I've got an application for which I only need the bandwidth of 1 Kinesis shard, but I need many lambda function invocations in parallel to keep up with the record processing. My record size is on the high end (some of them encroach on the 1000 KB limit), but the incoming rate is only 1 MB/s, as I'm using a single EC2 instance to populate the stream. Since each record contains an internal timestamp, I don't care about processing them in order. Basically I have several months' worth of data that I need to migrate, and I want to do it in parallel.

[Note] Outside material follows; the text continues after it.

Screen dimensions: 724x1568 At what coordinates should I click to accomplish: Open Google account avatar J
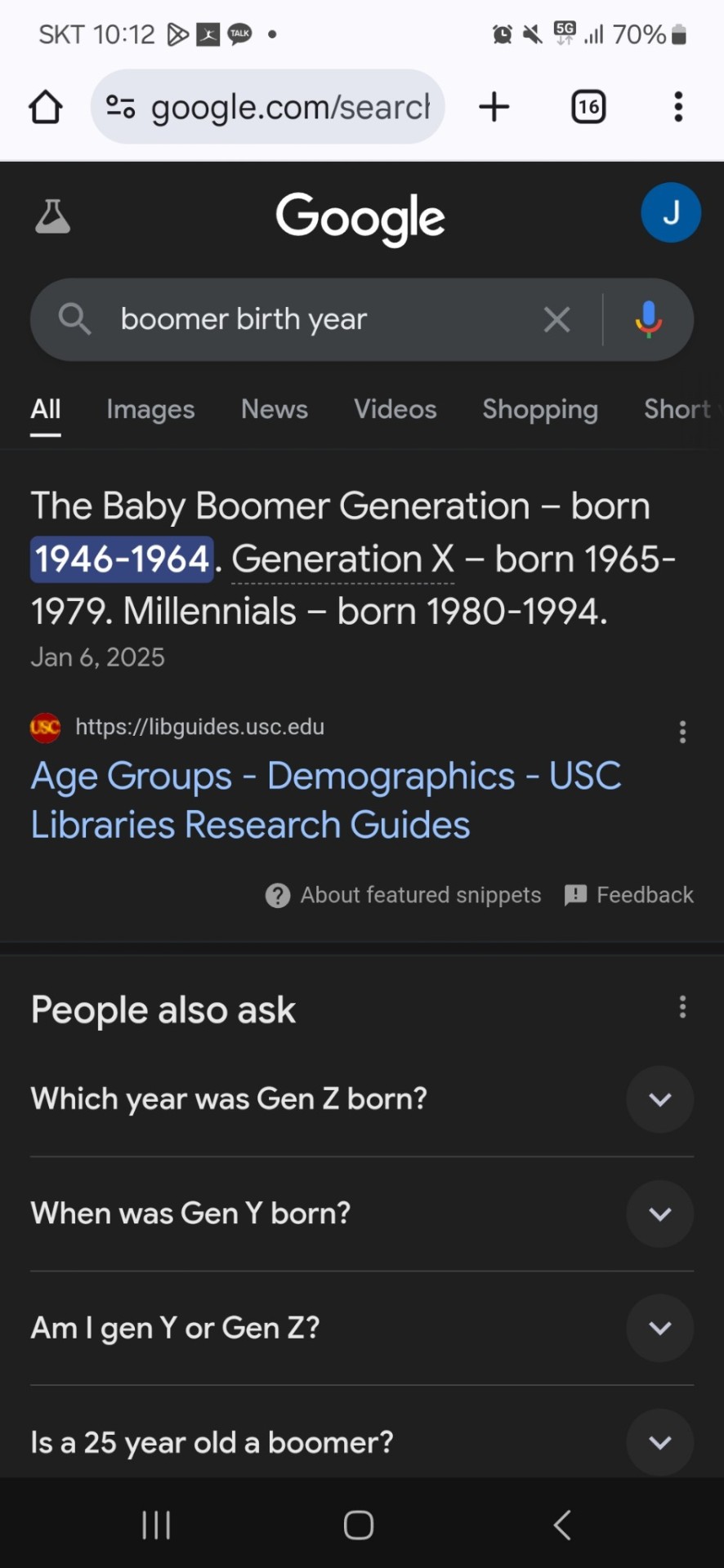671,212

The processed records provide records for a database cluster that can handle 1000 concurrent clients, so my previous solution was to split my Kinesis stream into 50 shards. However, this has proved expensive, since all I need the shards for is to parallelize the processing. I'm using less than 1% of the bandwidth, and I had to increase the retention period.
Long term, I imagine the answer involves splitting my records up, so that the consumption time isn't such a huge multiple of the production time. That's not an option right now, but I realize I'm abusing the system slightly.

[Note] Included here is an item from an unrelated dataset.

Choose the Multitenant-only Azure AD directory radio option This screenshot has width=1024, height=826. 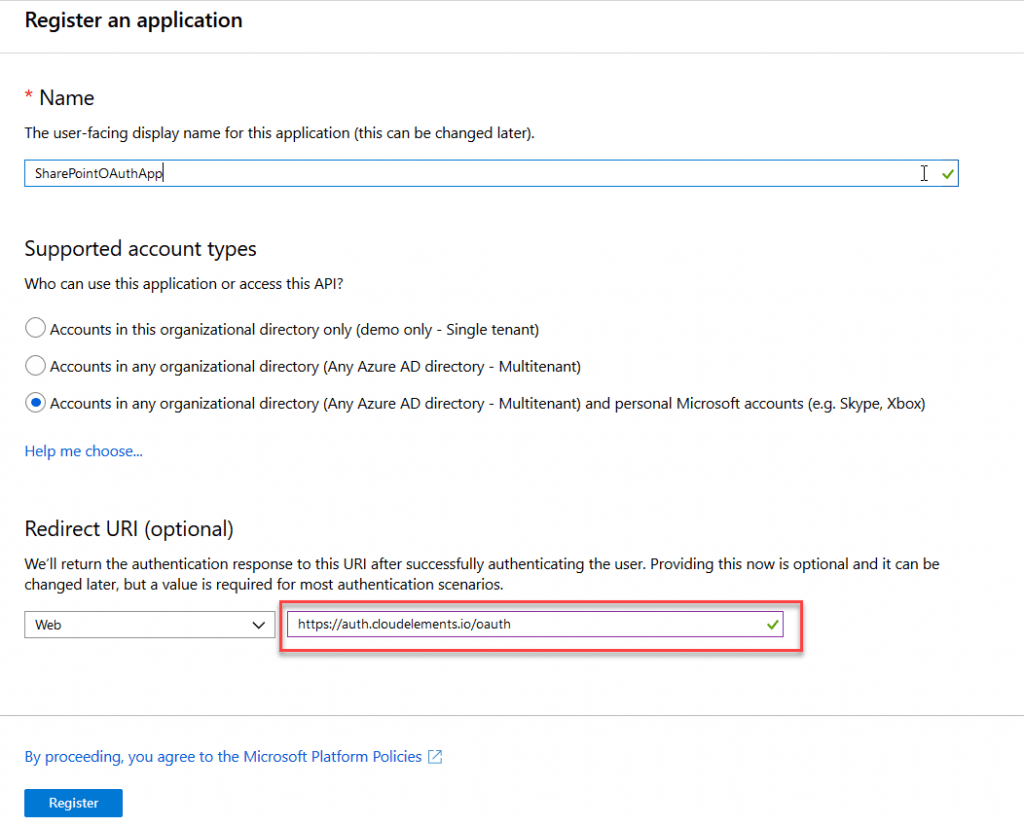(x=35, y=365)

Is there a way I can have one order-preserving lambda function associated with a single-shard Kinesis stream, and let it invoke another lambda function asynchronously on a batch of records? Then I could use a single Kinesis shard (or other data source) and still enjoy massively parallel processing.

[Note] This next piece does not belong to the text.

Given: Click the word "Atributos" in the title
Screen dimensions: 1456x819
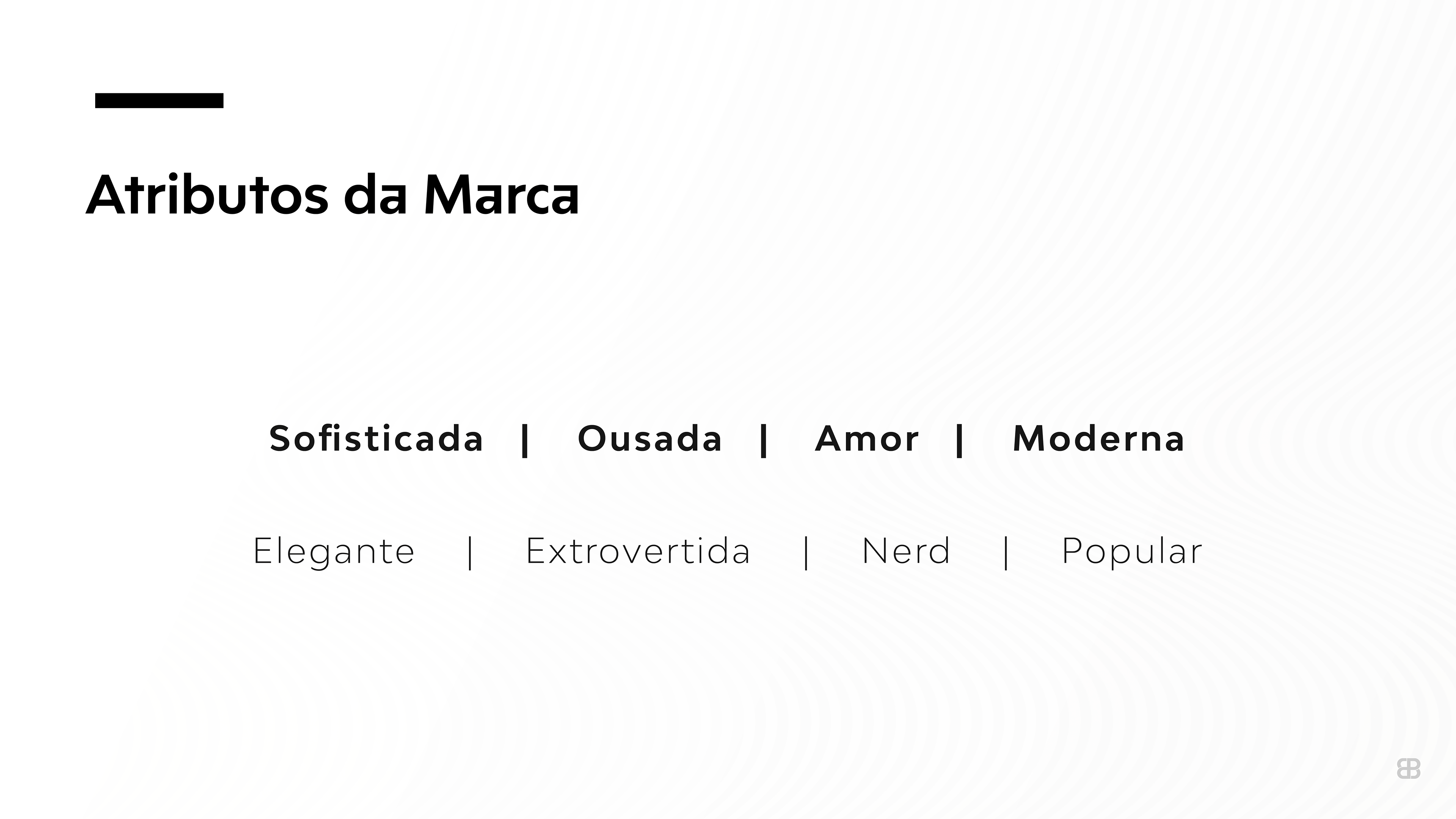Looking at the screenshot, I should tap(207, 195).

Really all I need is an option in the Lambda Event Source configuration for Kinesis to say "I don't care about preserving order of these records." But then I suppose keeping up with the iterator position on failed executions becomes more of a challenge.
According to somebody that works in AWS, it is possible to attach several Lambda functions to the same Kinesis stream. That said, I'm testing it with no success for now.
EDIT:
It's working properly.